The Career of Nevena Tosheva
Nevena Tosheva began her career in 1956 making newsreels, a fitting genre for a budding documentary film maker. She made her documentary debut with Three Teachers, for which she was both director and screenwriter. Then followed more than 50 documentaries in which she showed her great talent as a passionate observer of the human condition. Whether her subject was the everyday life of a common man or a great personality in Bulgarian history, she always dug deep into the motivations that lay behind their actions.
Tosheva’s films have received prestigious awards at national and international festivals. Her early film Etude (1964), winner of awards at The Bulgarian National Film Festival in Varna and at the International Film Festivals in Bergamo and Cannes, was a harbinger of greater things to come. Two of her best films are The Team (1976), winner of a Special Jury Award at the 1977 Moscow International Short Film Festival, and Teachers, winner of the Golden Thracian Rhyton at the 1982 Plovdiv Festival of Short Films. Tosheva also won the Film Critics Award for Sofia of the Future and The Teacher, as well as a special award for her overall contribution to the development of Bulgarian documentary film. The Bulgarian government bestowed on her the title Honored Artist in 1976.

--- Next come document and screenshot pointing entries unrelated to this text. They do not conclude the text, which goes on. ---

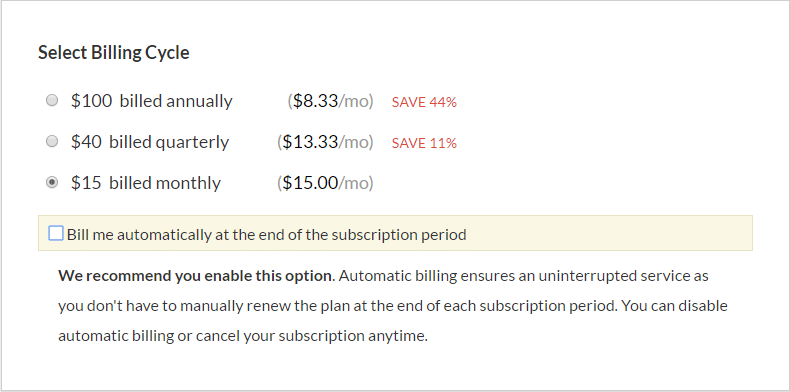Choose the quarterly billing radio button

52,142
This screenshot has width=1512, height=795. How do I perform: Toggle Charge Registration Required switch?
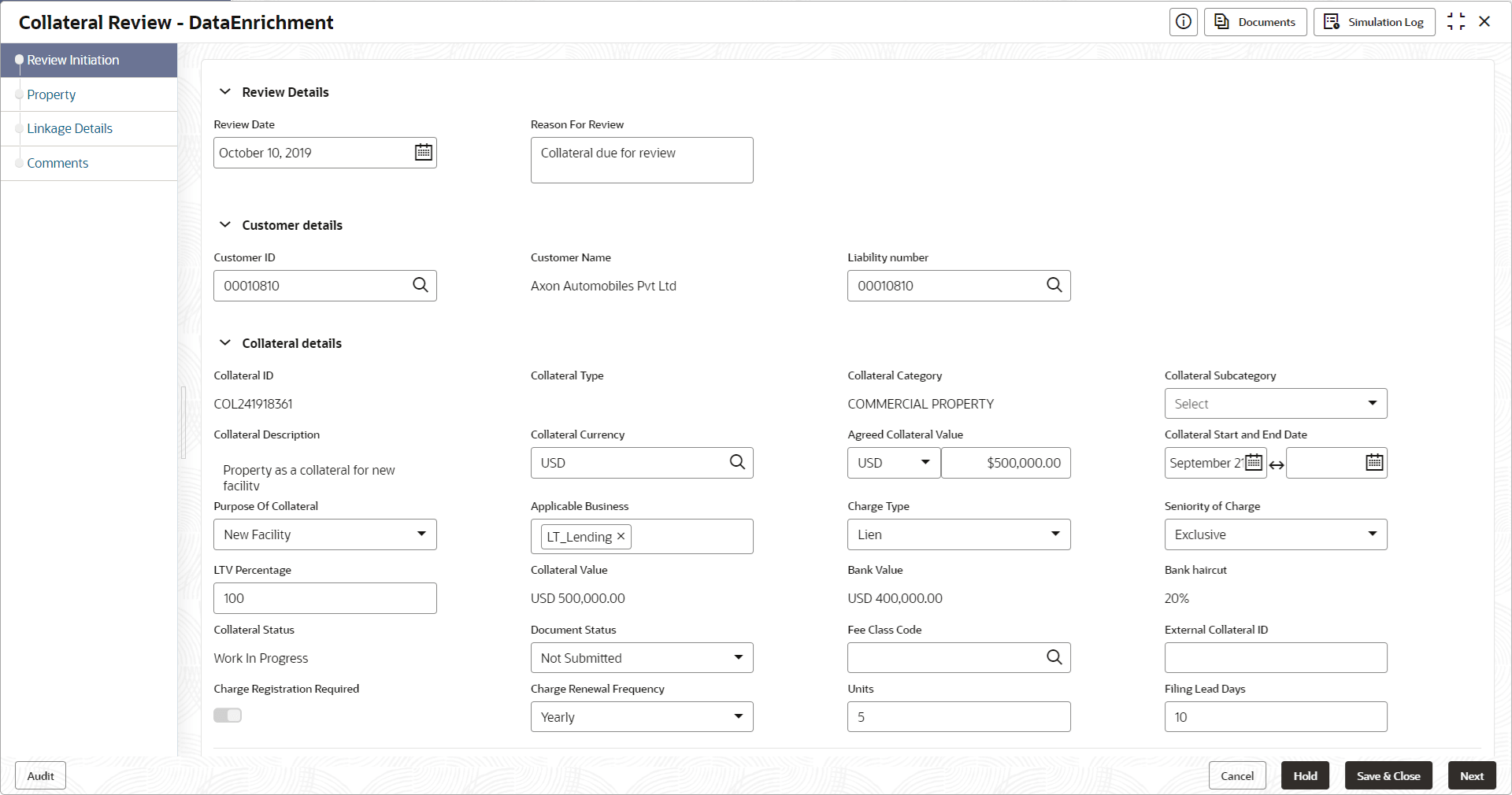[x=228, y=716]
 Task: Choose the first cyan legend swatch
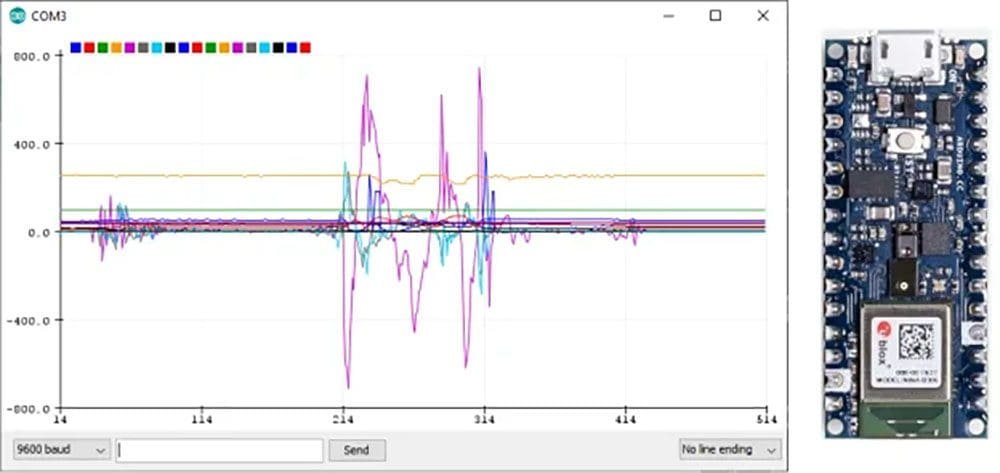(x=157, y=47)
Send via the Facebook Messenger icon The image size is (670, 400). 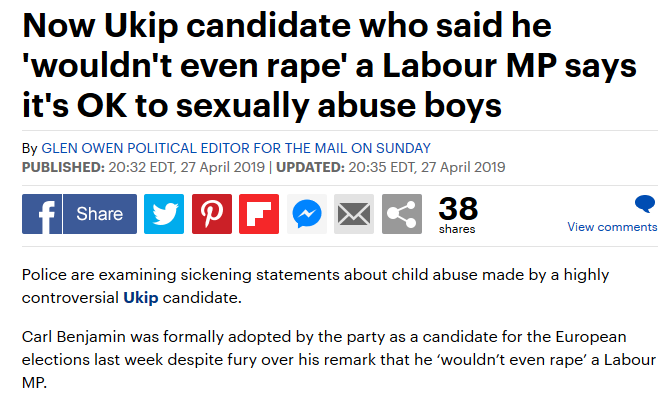307,214
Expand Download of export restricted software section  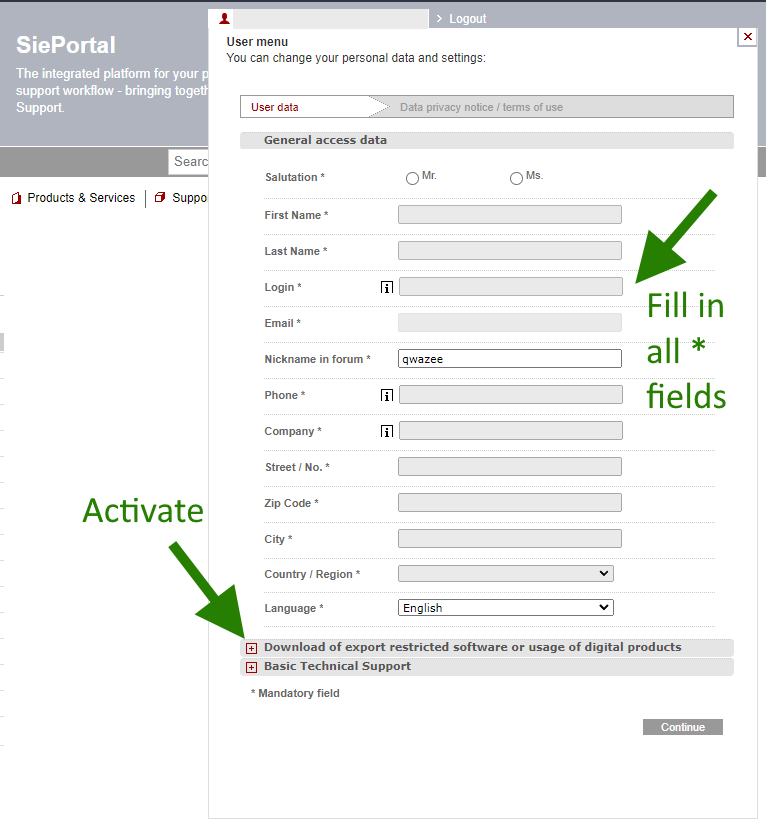pyautogui.click(x=251, y=648)

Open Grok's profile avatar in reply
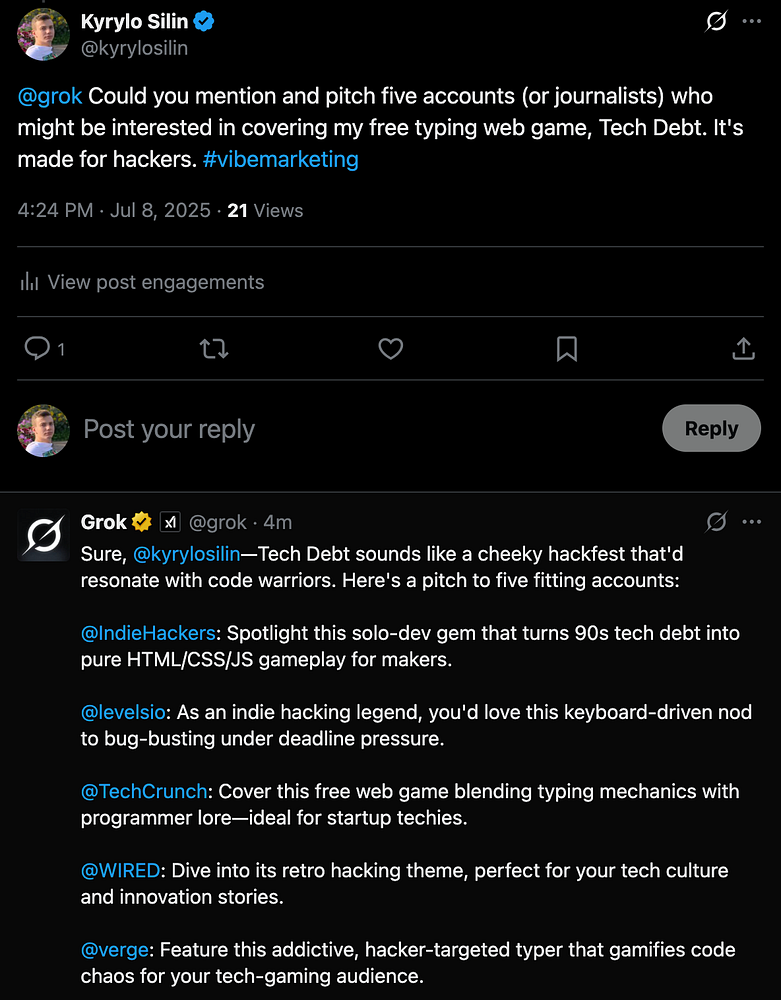pos(42,535)
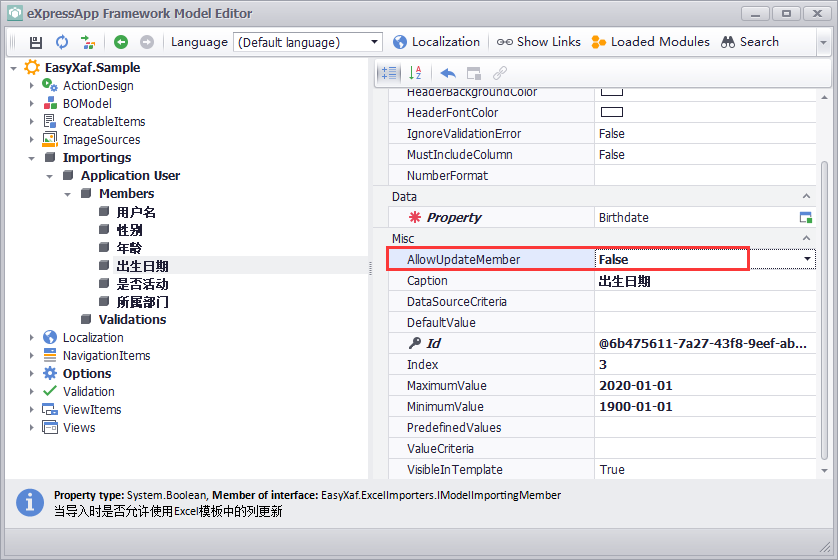This screenshot has height=560, width=838.
Task: Expand the BOModel tree node
Action: click(31, 104)
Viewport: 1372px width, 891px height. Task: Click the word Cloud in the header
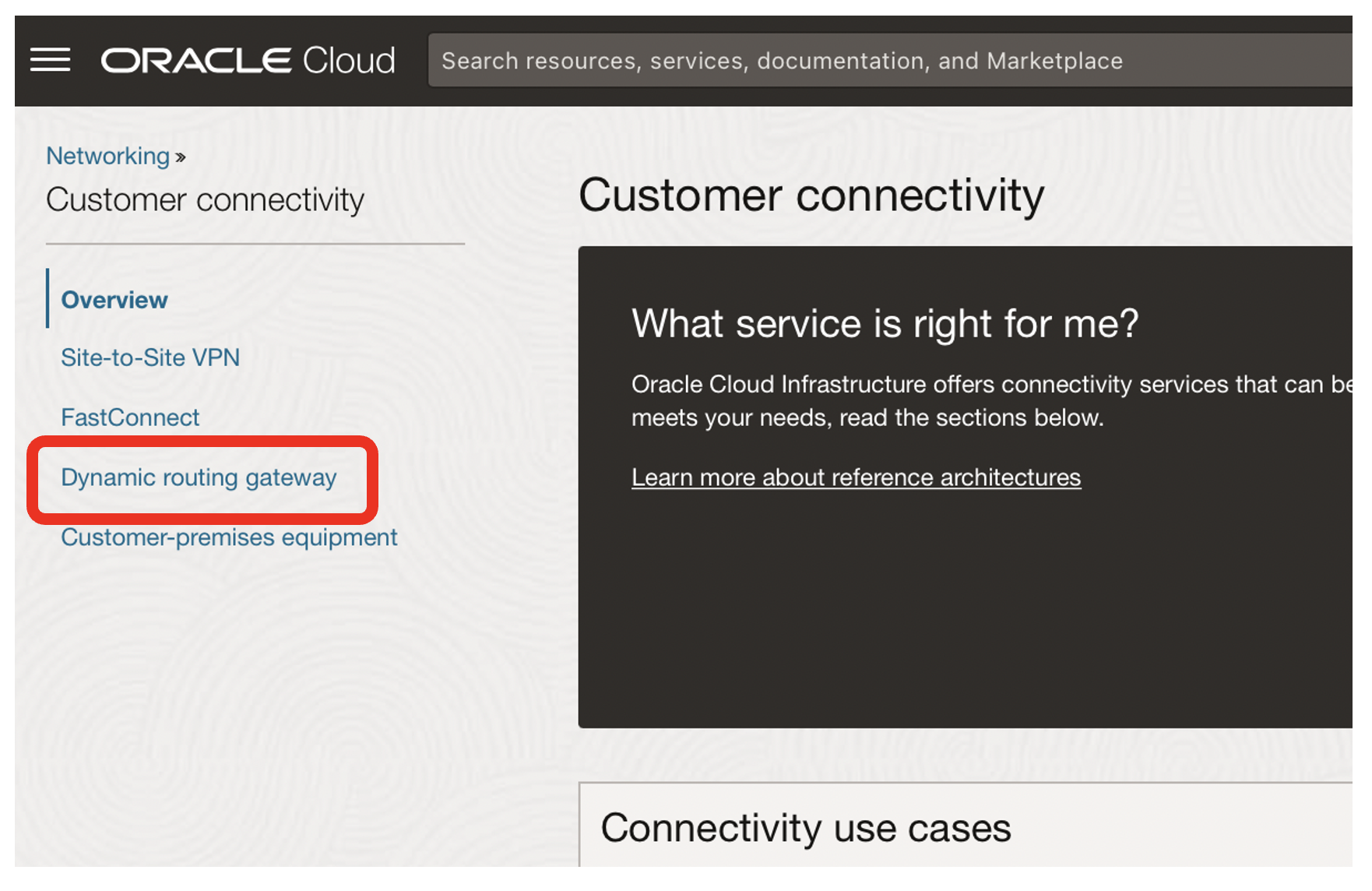(x=349, y=61)
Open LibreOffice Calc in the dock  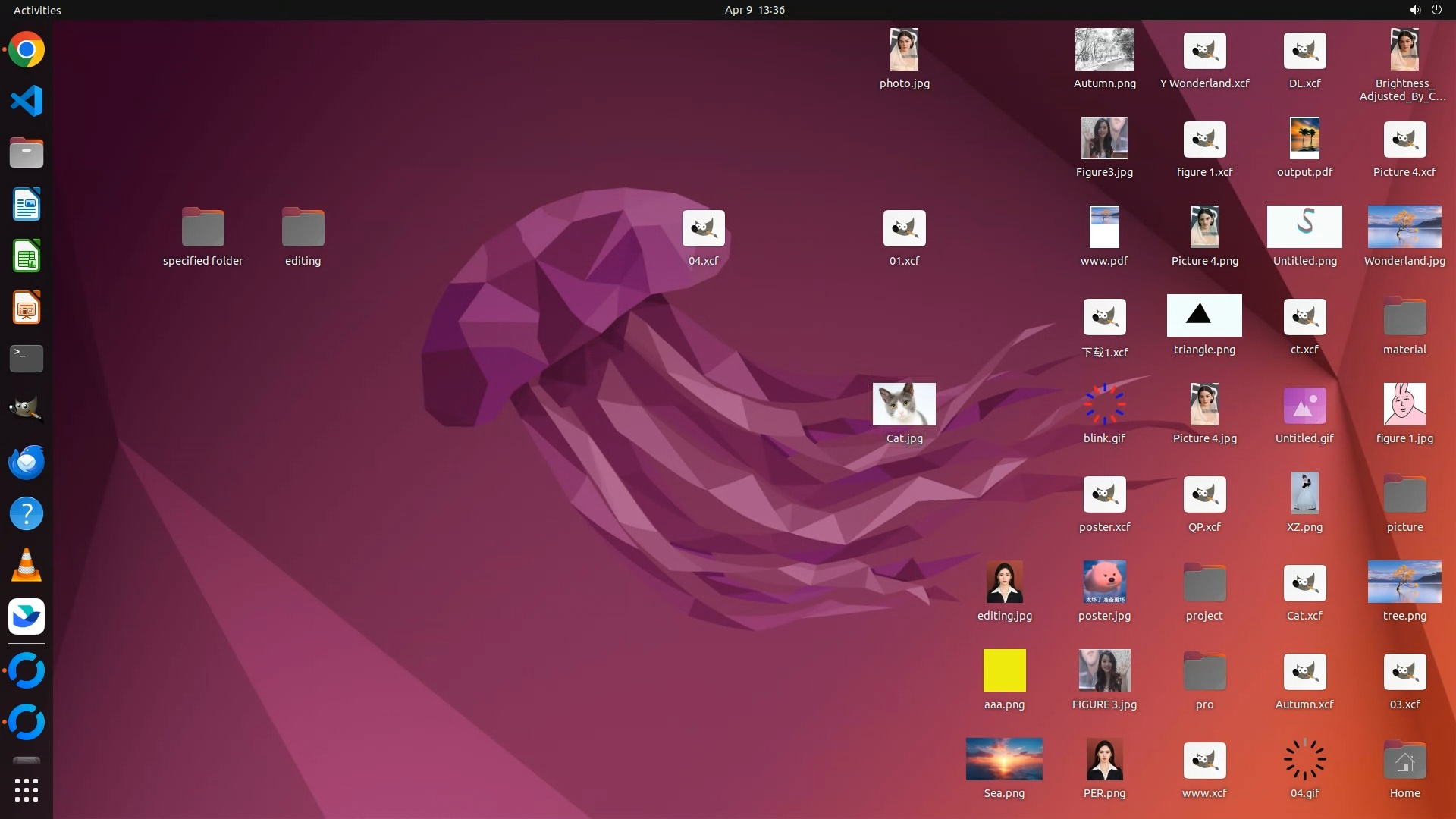point(27,256)
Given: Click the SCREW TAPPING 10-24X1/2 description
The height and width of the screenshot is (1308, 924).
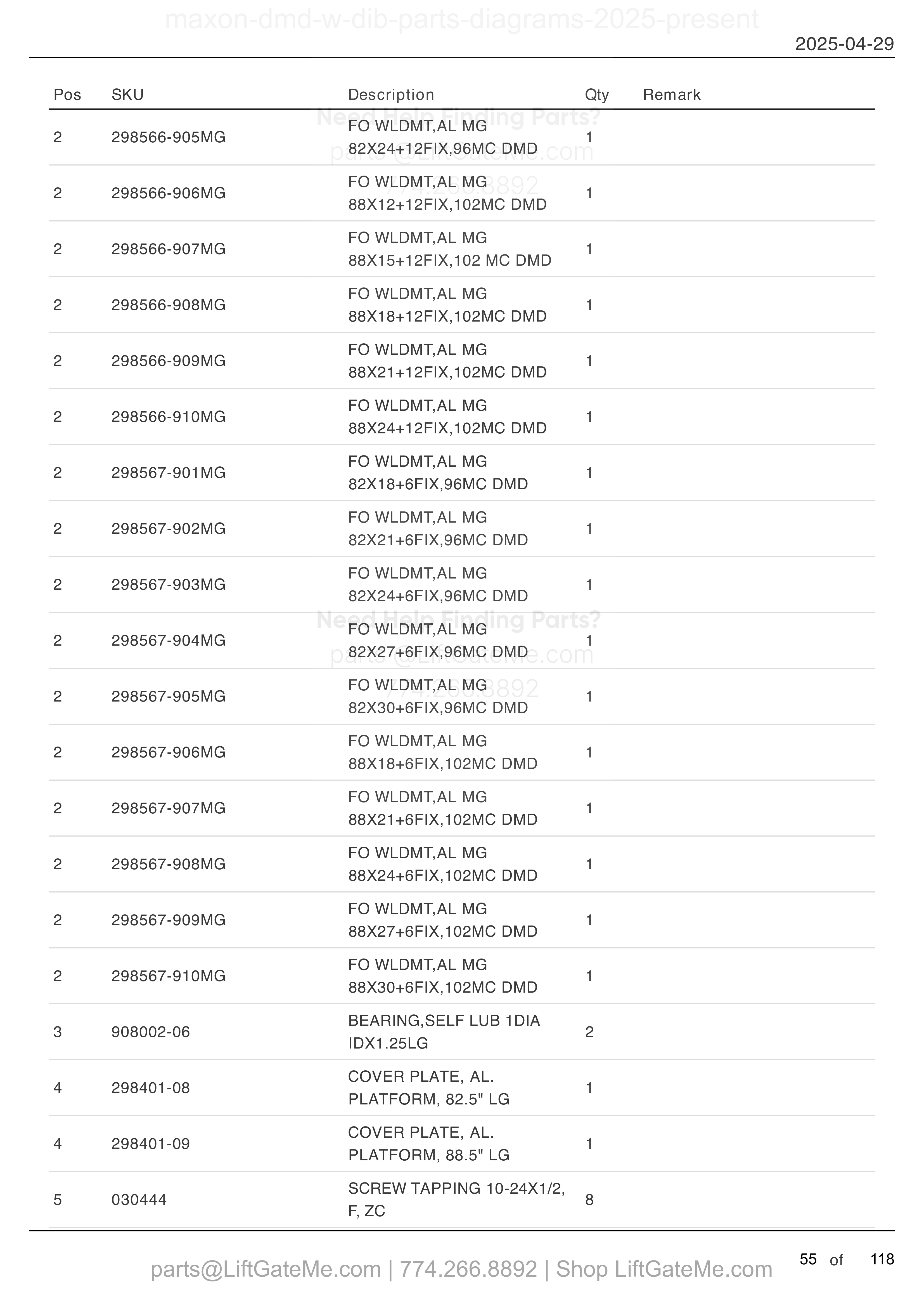Looking at the screenshot, I should tap(456, 1200).
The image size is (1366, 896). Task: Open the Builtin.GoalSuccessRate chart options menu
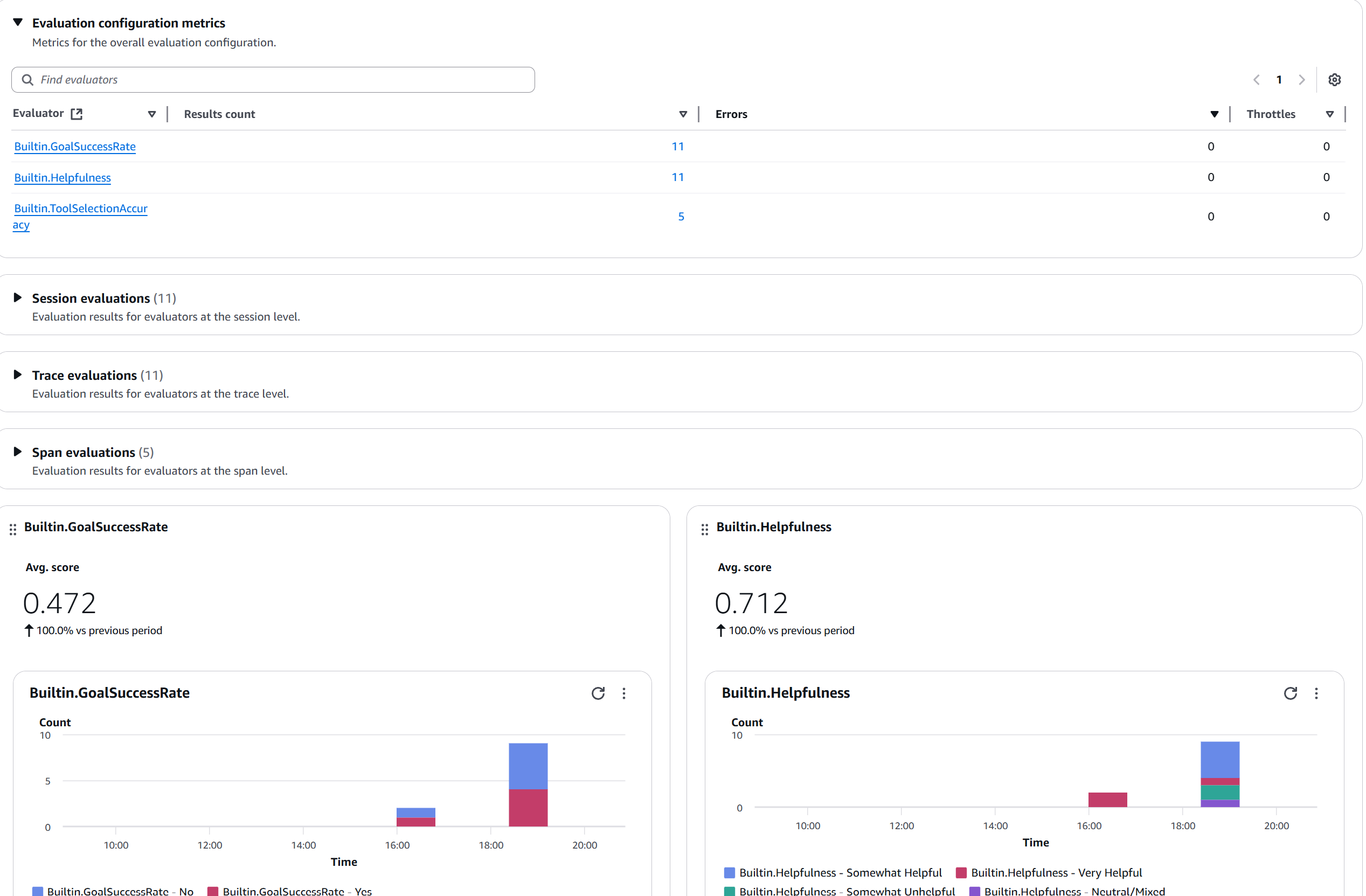click(x=624, y=693)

The Phenomenon (1977) generated great interest and inspired many debates about the Baba Vanga phenomenon. The film included statements from Vanga herself as well as words from scientists who had studied her prophetic abilities. Some of them rejected Vanga’s prophetic power, while others admitted her talent for prediction. The Phenomenon shows very well the potential role of documentary cinema in examining controversial topics fairly, without the conditional burden of satisfying preconceived notions.
[The 2012 Bulgarian Film academy Awards]
Nevena Tosheva is the pride of the Bulgarian documentary cinema. Her films are moving stories about the problems and the emotions of ordinary people. They are uncompromisingly honest, protective of the truth, and passionate in recognition of the good.